Westerse filosofie: de klassieke oudheid
De klassieke oudheid legt de basis voor de westerse filosofie. Ooit is het daar allemaal begonnen, in de Griekse steden. De filosofie uit deze periode heeft nog steeds veel invloed op ons dagelijks leven, er zijn hierdoor namelijk belangrijke wetenschappen ontstaan, denk aan bijvoorbeeld natuurkunde en scheikunde.
Het klassieke Griekenland: rationele en mythologische verklaringen
Rationeel denken is denken met je verstand. Met je verstand kun je dus de werkelijkheid verklaren: dit noemen we rationele verklaringen. Naast de rationele verklaring van de werkelijkheid, bestaat er ook de mythologische verklaring. Met deze mythologische verklaring beantwoord je de verwondering met verhalen over goden. Denk bijvoorbeeld aan een natuurramp zoals een overstroming, dit zou volgens de mythologie een straf kunnen zijn van de goden.

* **Uit te voeren**:
(1) Schrijf uit de tekst over de klassieke oudheid het stuk over van "Het klassieke Griekenland: rationele" tot en met "van de goden.".
(2) Vervang in de records "plugins" door "extensies", van de regel met "You are a computer-use agent." tot en met het einde van de records. Geef alleen die regels verder ongewijzigd terug, zonder de afbeeldingen.
De records hebben niets met de tekst te maken.

* **Invoergegevens**:

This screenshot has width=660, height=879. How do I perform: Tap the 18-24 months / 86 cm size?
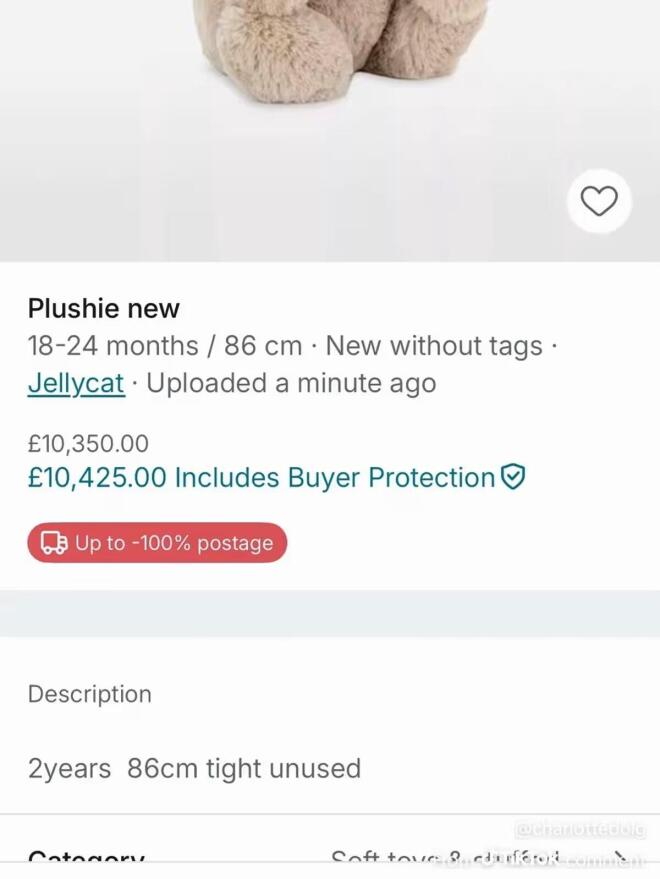pyautogui.click(x=165, y=345)
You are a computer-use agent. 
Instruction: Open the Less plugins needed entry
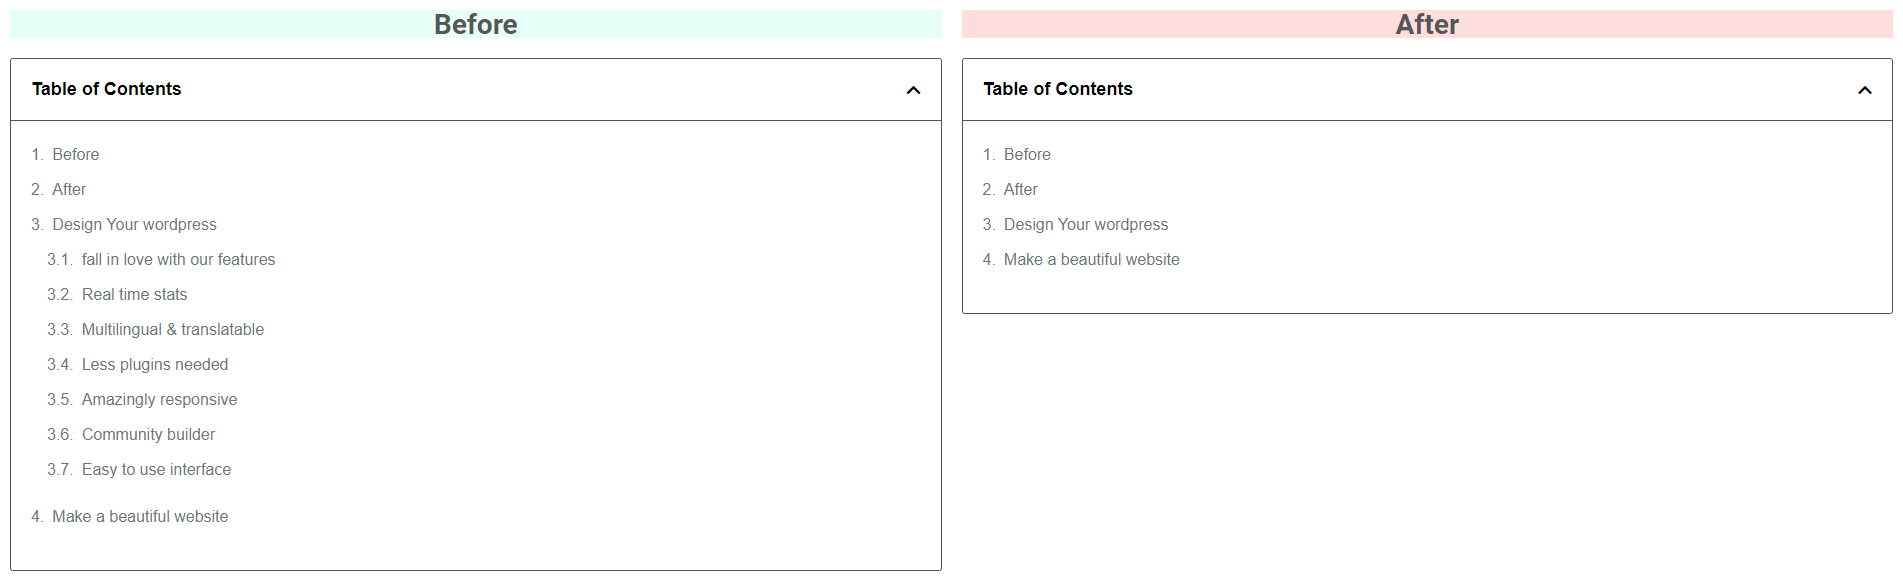[x=154, y=364]
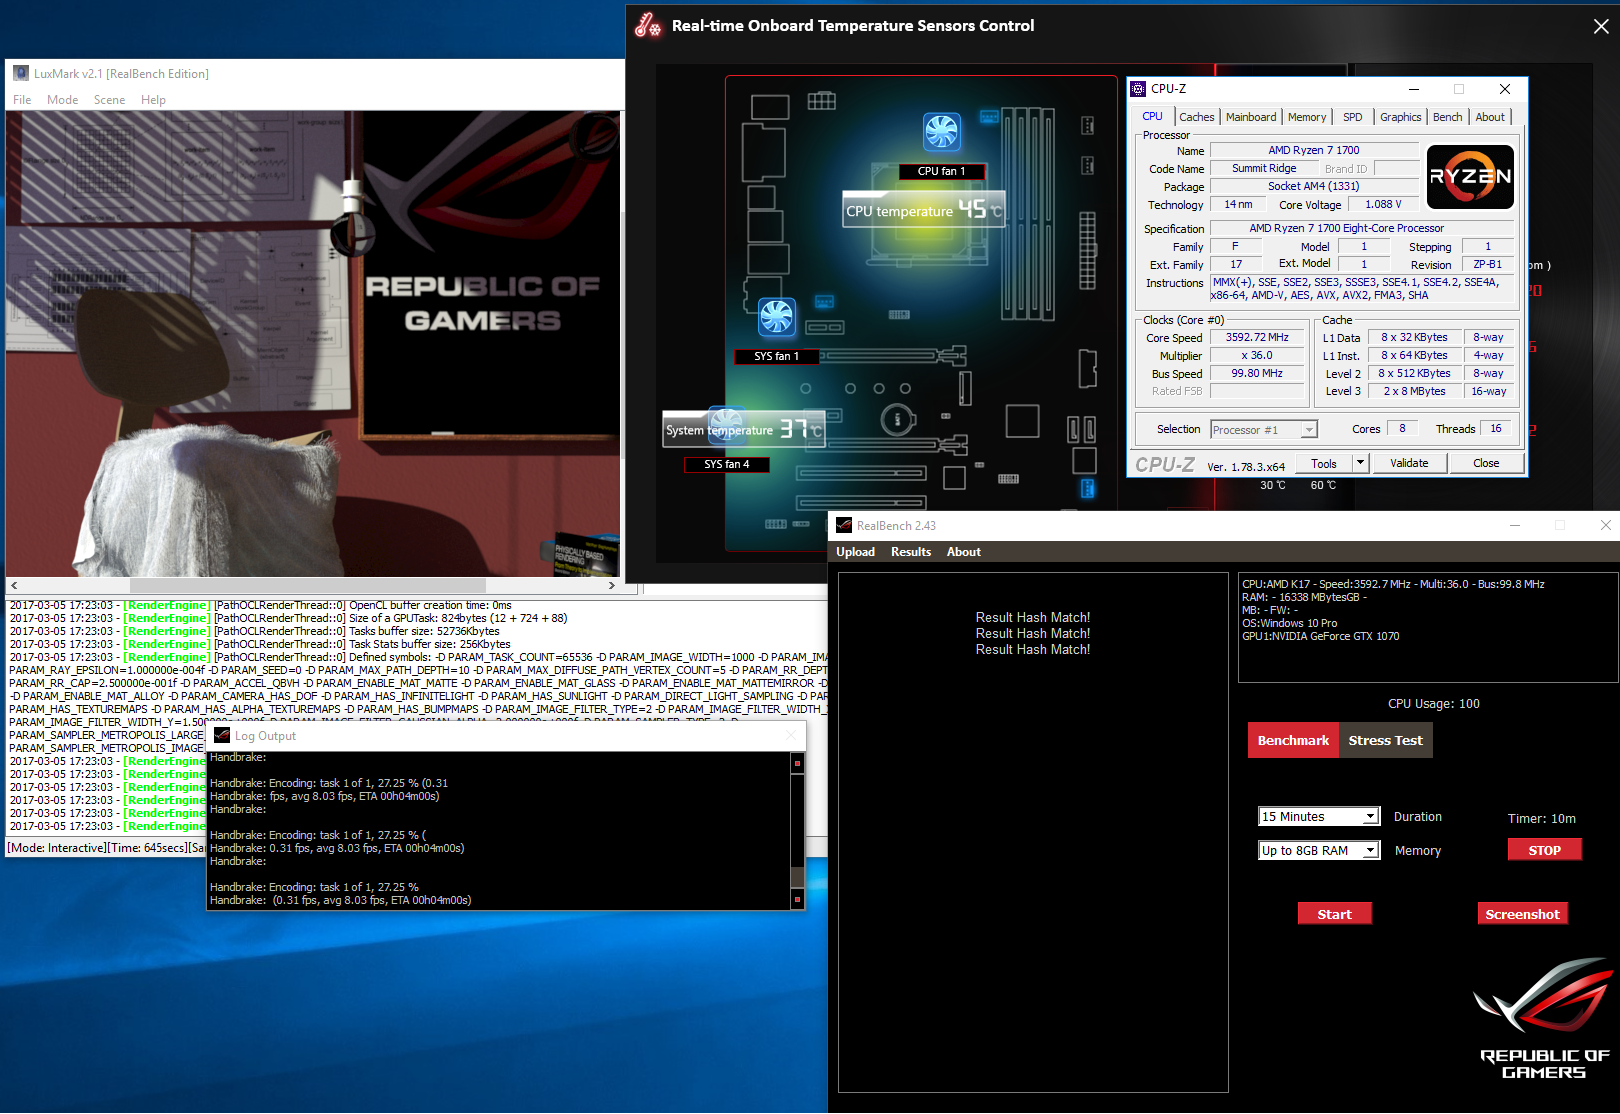The height and width of the screenshot is (1114, 1620).
Task: Stop the running RealBench stress test
Action: pyautogui.click(x=1545, y=850)
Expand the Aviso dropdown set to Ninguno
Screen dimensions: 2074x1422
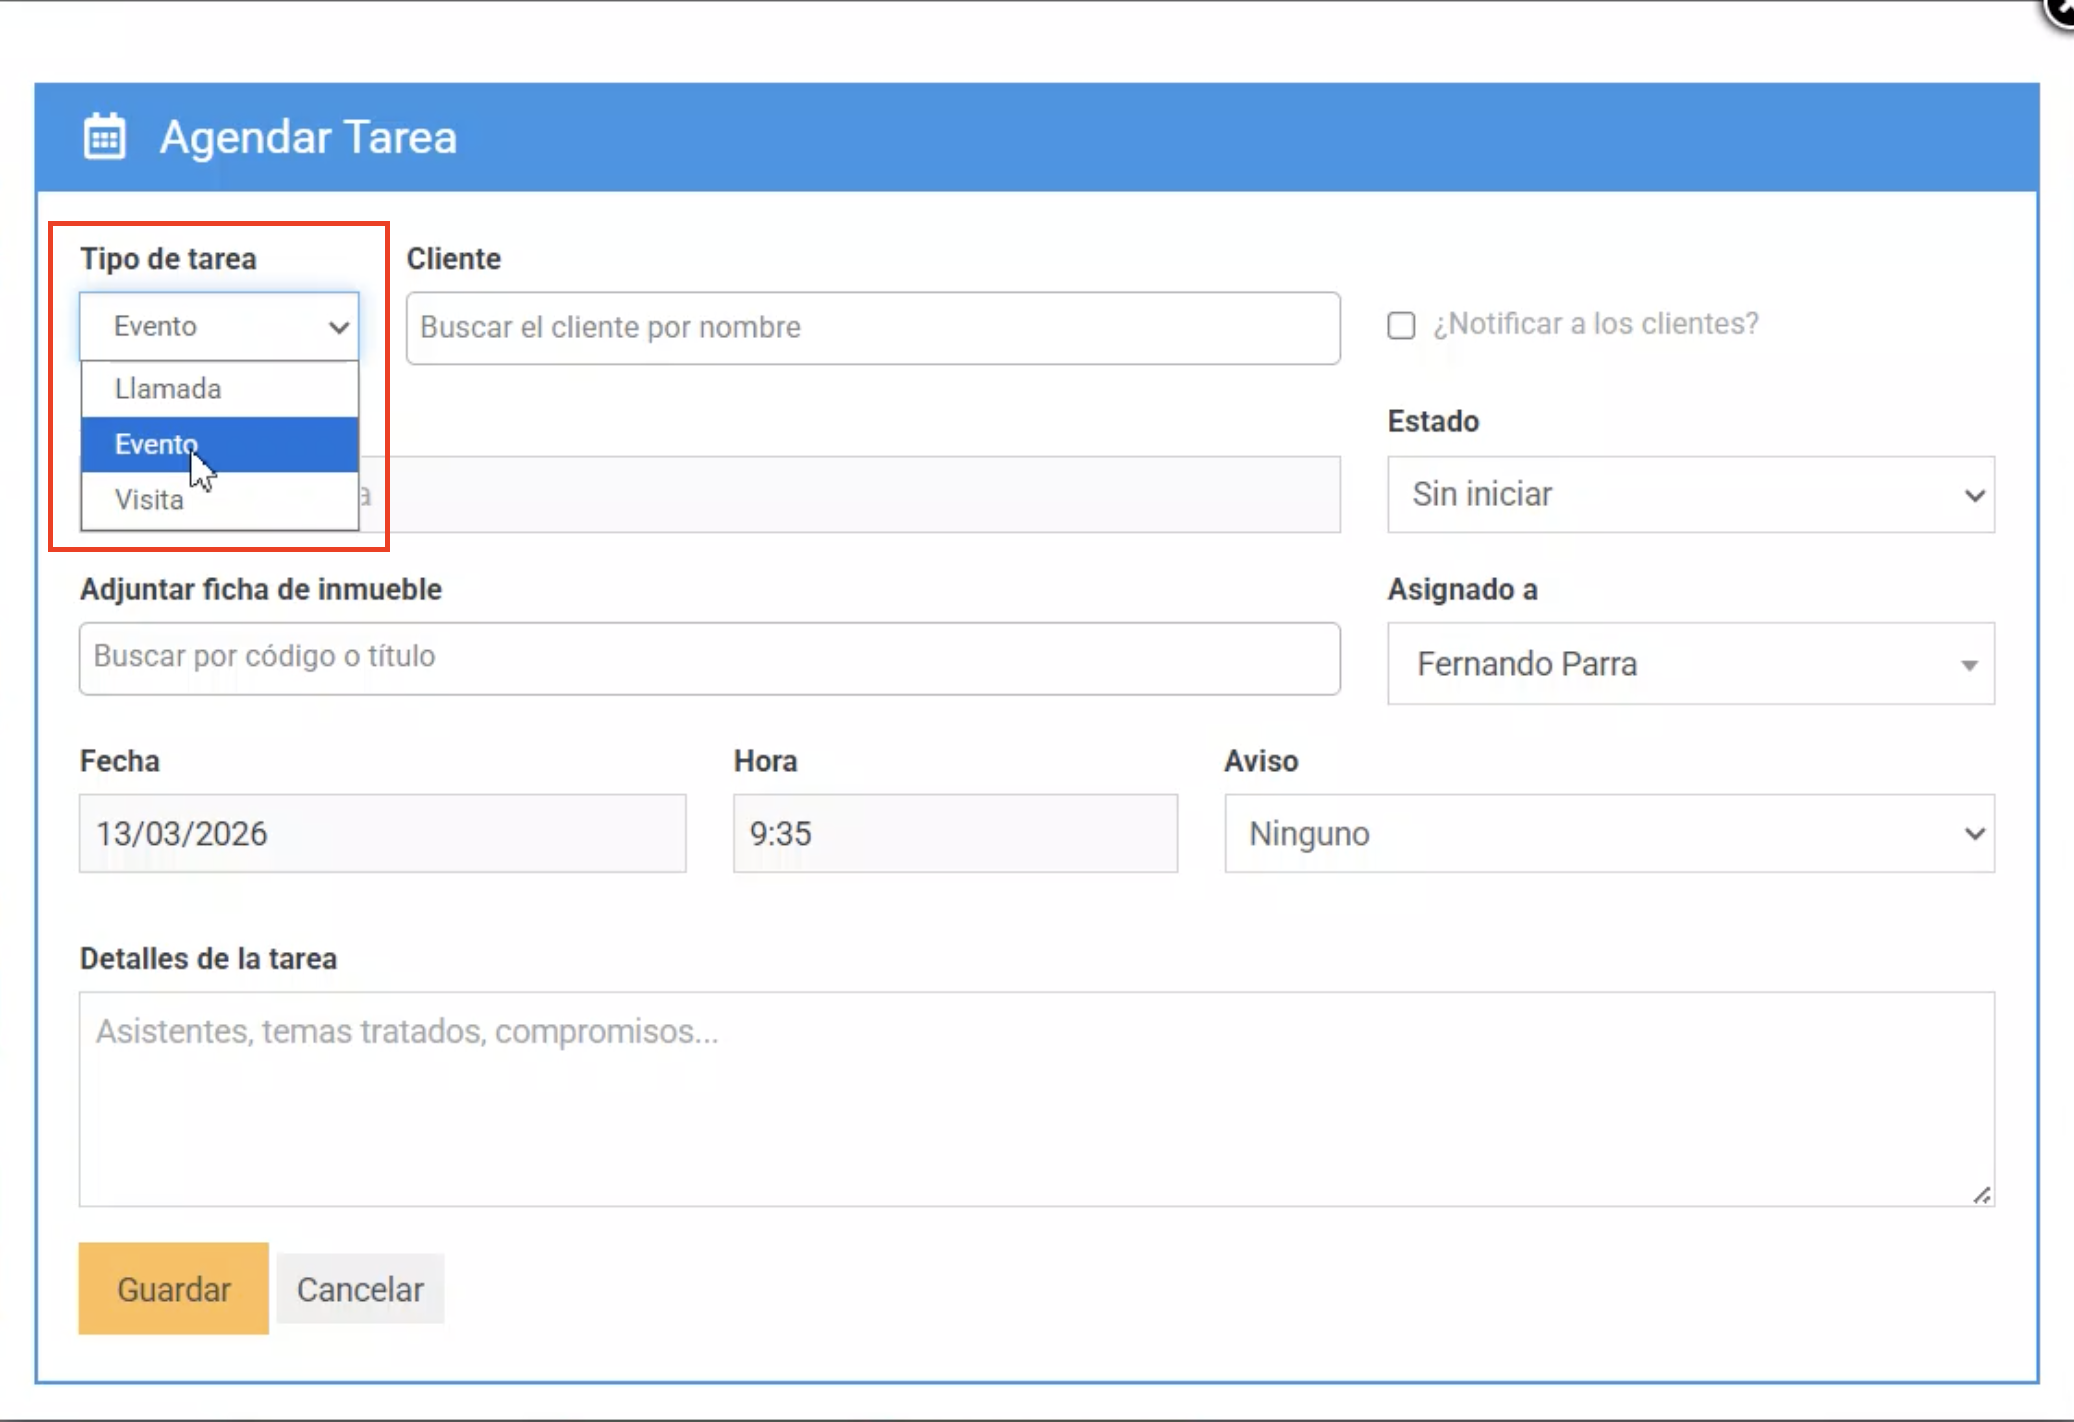(1608, 834)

* **Antwoorden**:
(1)
Het klassieke Griekenland: rationele en mythologische verklaringen
Rationeel denken is denken met je verstand. Met je verstand kun je dus de werkelijkheid verklaren: dit noemen we rationele verklaringen. Naast de rationele verklaring van de werkelijkheid, bestaat er ook de mythologische verklaring. Met deze mythologische verklaring beantwoord je de verwondering met verhalen over goden. Denk bijvoorbeeld aan een natuurramp zoals een overstroming, dit zou volgens de mythologie een straf kunnen zijn van de goden.

(2)
You are a computer-use agent. 
Instruction: Open the Less extensies needed entry
[x=154, y=364]
The height and width of the screenshot is (1114, 1620).
Task: Stop the running RealBench stress test
Action: pyautogui.click(x=1545, y=850)
Expand the Aviso dropdown set to Ninguno
Screen dimensions: 2074x1422
(1608, 834)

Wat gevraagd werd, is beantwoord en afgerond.